Give again, exactly as written, each line of the material below starting at the line that contains "127x169 pixels. At" and ending at the line that contains "The image size is (509, 1481).". Both ends count, and no other line does.
Data for this task below:
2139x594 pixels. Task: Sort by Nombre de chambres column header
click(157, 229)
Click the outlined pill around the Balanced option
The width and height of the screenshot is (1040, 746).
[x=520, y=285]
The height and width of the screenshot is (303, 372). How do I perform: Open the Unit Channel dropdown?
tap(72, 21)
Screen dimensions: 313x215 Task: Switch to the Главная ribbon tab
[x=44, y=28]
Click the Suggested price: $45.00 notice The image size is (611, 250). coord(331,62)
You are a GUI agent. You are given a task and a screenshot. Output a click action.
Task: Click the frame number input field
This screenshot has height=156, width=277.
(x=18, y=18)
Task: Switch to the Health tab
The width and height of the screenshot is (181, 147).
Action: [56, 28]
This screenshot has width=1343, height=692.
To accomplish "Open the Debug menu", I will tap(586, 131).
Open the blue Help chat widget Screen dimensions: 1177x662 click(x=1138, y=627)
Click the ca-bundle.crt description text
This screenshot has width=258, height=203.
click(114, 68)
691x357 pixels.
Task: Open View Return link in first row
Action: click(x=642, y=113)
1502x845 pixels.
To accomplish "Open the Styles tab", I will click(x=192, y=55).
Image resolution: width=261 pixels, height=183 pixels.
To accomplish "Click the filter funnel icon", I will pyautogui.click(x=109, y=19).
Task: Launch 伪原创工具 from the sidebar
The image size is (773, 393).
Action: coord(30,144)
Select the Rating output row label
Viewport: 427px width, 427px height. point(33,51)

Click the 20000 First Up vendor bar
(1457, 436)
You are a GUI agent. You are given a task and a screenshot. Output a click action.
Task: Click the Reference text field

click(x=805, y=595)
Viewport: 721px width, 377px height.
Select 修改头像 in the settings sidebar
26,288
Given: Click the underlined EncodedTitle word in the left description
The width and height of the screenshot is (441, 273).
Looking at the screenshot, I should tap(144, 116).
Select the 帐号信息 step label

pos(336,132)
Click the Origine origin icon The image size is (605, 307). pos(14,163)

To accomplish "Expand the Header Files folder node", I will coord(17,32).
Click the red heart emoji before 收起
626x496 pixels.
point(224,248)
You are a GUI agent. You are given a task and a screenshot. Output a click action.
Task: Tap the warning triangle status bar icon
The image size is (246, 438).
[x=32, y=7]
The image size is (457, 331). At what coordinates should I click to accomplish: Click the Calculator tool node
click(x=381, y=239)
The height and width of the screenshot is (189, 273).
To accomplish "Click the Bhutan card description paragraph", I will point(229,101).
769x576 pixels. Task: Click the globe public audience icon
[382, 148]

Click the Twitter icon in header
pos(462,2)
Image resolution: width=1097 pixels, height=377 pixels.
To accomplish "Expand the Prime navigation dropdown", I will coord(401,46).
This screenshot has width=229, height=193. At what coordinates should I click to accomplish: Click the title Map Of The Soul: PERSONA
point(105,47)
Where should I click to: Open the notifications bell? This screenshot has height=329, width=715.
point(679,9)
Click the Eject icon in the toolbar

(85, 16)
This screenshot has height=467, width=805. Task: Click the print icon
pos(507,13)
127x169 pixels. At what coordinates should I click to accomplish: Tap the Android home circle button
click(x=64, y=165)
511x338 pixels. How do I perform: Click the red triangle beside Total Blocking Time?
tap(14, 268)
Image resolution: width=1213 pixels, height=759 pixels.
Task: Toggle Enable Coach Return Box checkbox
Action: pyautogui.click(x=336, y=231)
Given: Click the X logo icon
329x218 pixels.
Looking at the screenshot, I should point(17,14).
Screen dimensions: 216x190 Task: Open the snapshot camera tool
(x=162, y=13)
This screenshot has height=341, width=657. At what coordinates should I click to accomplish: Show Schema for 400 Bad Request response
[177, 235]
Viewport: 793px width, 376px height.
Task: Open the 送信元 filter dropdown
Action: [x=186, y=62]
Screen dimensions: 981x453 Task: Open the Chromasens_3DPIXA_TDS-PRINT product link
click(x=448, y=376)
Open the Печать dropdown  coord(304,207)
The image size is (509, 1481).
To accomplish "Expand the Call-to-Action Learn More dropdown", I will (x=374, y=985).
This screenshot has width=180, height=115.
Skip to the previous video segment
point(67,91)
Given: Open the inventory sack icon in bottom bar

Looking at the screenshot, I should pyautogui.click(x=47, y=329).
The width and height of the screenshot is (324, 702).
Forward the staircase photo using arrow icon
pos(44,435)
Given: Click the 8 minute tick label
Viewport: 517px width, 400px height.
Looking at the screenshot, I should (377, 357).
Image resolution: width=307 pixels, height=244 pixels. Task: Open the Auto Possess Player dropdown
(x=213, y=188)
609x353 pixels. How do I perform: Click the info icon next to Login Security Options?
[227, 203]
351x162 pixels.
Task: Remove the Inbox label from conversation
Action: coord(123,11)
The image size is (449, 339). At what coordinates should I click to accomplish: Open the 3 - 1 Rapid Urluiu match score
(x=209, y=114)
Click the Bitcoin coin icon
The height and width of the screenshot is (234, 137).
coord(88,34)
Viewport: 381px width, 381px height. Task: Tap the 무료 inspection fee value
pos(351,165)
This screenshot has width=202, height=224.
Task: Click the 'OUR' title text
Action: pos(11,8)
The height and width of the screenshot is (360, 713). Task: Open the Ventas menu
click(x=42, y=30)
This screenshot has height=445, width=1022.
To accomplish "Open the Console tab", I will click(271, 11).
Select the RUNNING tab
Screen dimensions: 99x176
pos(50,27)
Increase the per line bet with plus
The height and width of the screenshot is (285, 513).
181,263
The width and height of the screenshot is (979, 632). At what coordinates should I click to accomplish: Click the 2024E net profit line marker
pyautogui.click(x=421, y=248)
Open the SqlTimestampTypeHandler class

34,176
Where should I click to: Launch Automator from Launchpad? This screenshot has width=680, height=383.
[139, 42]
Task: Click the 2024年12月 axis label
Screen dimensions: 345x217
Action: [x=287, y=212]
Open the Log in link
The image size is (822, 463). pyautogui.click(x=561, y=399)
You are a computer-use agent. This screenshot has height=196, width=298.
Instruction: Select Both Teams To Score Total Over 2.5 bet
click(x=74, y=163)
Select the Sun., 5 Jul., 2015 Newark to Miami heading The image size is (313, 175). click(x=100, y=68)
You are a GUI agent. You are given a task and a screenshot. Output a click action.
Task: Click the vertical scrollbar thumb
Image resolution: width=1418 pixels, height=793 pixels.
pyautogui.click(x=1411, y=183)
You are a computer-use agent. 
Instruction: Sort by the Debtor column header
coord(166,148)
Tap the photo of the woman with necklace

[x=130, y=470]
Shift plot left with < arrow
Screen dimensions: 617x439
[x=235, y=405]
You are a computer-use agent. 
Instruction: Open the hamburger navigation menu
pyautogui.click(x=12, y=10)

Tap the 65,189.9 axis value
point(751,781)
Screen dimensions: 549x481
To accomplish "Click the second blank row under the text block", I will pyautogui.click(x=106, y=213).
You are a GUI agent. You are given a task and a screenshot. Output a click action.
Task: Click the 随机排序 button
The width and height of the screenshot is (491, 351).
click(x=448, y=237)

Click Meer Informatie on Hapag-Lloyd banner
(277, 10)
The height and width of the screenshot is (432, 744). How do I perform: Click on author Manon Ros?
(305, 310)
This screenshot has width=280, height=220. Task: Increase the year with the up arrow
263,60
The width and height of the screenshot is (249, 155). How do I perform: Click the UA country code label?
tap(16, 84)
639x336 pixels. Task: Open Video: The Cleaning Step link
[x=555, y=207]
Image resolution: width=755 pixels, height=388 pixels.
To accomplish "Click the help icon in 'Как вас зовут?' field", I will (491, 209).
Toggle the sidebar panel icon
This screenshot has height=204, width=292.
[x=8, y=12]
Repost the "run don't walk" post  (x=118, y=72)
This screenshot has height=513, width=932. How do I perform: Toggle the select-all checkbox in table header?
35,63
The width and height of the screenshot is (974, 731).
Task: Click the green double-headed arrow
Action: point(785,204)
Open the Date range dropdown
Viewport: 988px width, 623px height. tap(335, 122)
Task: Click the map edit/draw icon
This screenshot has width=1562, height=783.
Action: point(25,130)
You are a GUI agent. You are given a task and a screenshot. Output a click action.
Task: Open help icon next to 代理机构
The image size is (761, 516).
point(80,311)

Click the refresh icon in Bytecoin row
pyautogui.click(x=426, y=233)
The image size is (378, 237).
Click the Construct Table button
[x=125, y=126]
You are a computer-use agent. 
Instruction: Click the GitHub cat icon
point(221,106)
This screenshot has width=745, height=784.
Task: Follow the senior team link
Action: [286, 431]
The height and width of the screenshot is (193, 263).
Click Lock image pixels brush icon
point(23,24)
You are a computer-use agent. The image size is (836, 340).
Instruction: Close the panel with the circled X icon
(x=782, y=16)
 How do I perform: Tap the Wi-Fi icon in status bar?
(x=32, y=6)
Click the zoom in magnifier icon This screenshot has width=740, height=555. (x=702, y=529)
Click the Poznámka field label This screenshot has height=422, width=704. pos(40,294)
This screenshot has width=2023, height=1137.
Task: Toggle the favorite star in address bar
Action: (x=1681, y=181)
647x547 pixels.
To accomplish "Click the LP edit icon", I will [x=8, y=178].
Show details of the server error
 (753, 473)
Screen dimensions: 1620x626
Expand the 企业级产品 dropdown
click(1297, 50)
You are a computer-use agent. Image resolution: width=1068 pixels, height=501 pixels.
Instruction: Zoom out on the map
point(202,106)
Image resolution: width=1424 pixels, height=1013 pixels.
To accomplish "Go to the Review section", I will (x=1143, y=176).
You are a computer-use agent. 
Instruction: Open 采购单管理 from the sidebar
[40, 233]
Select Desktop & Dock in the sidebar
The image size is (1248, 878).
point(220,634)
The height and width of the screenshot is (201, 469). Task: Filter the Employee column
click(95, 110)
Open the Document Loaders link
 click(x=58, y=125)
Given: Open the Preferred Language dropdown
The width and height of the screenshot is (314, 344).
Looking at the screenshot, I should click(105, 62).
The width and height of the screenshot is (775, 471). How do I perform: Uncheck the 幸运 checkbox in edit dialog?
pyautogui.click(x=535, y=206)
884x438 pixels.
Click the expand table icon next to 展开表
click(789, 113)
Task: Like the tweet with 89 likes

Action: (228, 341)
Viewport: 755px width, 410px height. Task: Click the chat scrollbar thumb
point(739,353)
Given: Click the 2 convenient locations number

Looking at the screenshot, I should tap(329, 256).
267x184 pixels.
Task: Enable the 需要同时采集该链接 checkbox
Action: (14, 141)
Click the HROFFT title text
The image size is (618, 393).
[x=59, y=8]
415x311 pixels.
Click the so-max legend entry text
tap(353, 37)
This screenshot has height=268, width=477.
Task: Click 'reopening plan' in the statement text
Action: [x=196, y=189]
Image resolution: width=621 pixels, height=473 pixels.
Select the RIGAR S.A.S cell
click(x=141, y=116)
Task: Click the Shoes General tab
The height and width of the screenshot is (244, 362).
End of Data for this task.
§ **Solution to this task**:
127x169 pixels. At what coordinates should I click to accomplish: Tap the Android home circle button
click(x=64, y=165)
511x338 pixels. How do I perform: Click the red triangle beside Total Blocking Time?
tap(14, 268)
Image resolution: width=1213 pixels, height=759 pixels.
Task: Toggle Enable Coach Return Box checkbox
Action: pyautogui.click(x=336, y=231)
Given: Click the X logo icon
329x218 pixels.
Looking at the screenshot, I should point(17,14).
Screen dimensions: 216x190 Task: Open the snapshot camera tool
(x=162, y=13)
This screenshot has height=341, width=657. At what coordinates should I click to accomplish: Show Schema for 400 Bad Request response
[177, 235]
Viewport: 793px width, 376px height.
Task: Open the 送信元 filter dropdown
Action: [x=186, y=62]
Screen dimensions: 981x453 Task: Open the Chromasens_3DPIXA_TDS-PRINT product link
click(x=448, y=376)
Open the Печать dropdown  coord(304,207)
The image size is (509, 1481).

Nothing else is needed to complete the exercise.